According to the BBC, not everyone that has been affected by the most recent tragedy has been identified yet. In fact, a colleague told me about a survivor of the fire who lost everything she owned and therefore could not contact her employer within the first ten days. Perhaps they didn’t even realise she had been a victim of the Grenfell Tower incident as she may not have updated her records.
Or maybe they did have the correct address and had been trying to contact her via devices that had been consumed by the fire. It’s even possible that a meeting had been arranged to discuss her continuing employment in the event that they had a previous address, couldn’t link her to the event and therefore concluded she had gone AWOL (Absent Without Official Leave). After all, we HR people like to follow procedure!
In light of the above, I believe employers owe it to themselves and their employees to ensure their recording system and process is robust. They also need to recognise that good record keeping is not only a legal activity but also what caring employers who are serious about the welfare of their employees do.
I sincerely hope that survivors of the fire, who are employed, were contacted by either their line managers or a representative from their employing organisations. This act can improve retention and employee satisfaction. Knowing that your employer cares about you and that you are just not a headcount in their establishment will go a long way in improving the employment relationship.

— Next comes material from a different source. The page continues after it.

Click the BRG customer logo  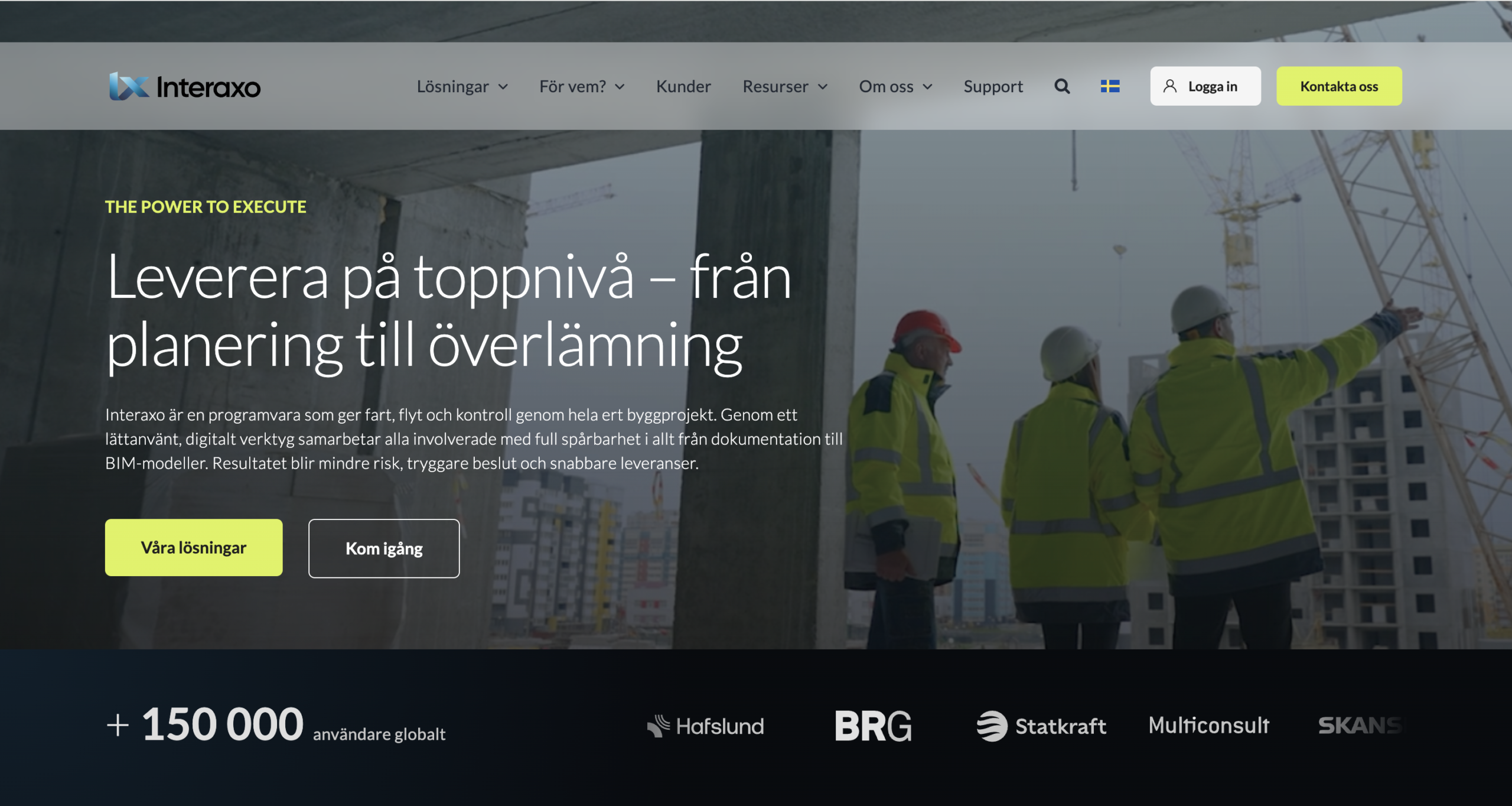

So what can employers do to ensure that their employees’ records are up to date?
- Ensure that the pre-employment checks are robustly carried out and that a proof of address is provided during the recruitment process
- Invest in a functional HR Information System with a self-service facility where possible. This is so that employees can have individual access to update their own personnel records as and when necessary
- Carry out quarterly or bi-annual address audits on random employees with over five years’ continuous service
- Send quarterly or bi-annual reminders to staff to update their personal records and require them to confirm that information held is the most current
- Produce yearly reports on the locality/post codes of staff in case of local or national emergencies. It will make it easier to alert or gain intelligence on why some staff may be missing from work
Additionally, in the event that an employee hasn’t turned up for work, it’s important to ensure that they are safe and that there’s not been any serious incident involving them before invoking HR processes.
In my view, employers who make maintaining their employees’ records priority are not only commendable – and should be where people want to work- but they are also caring ones that staff can feel committed to in the long run.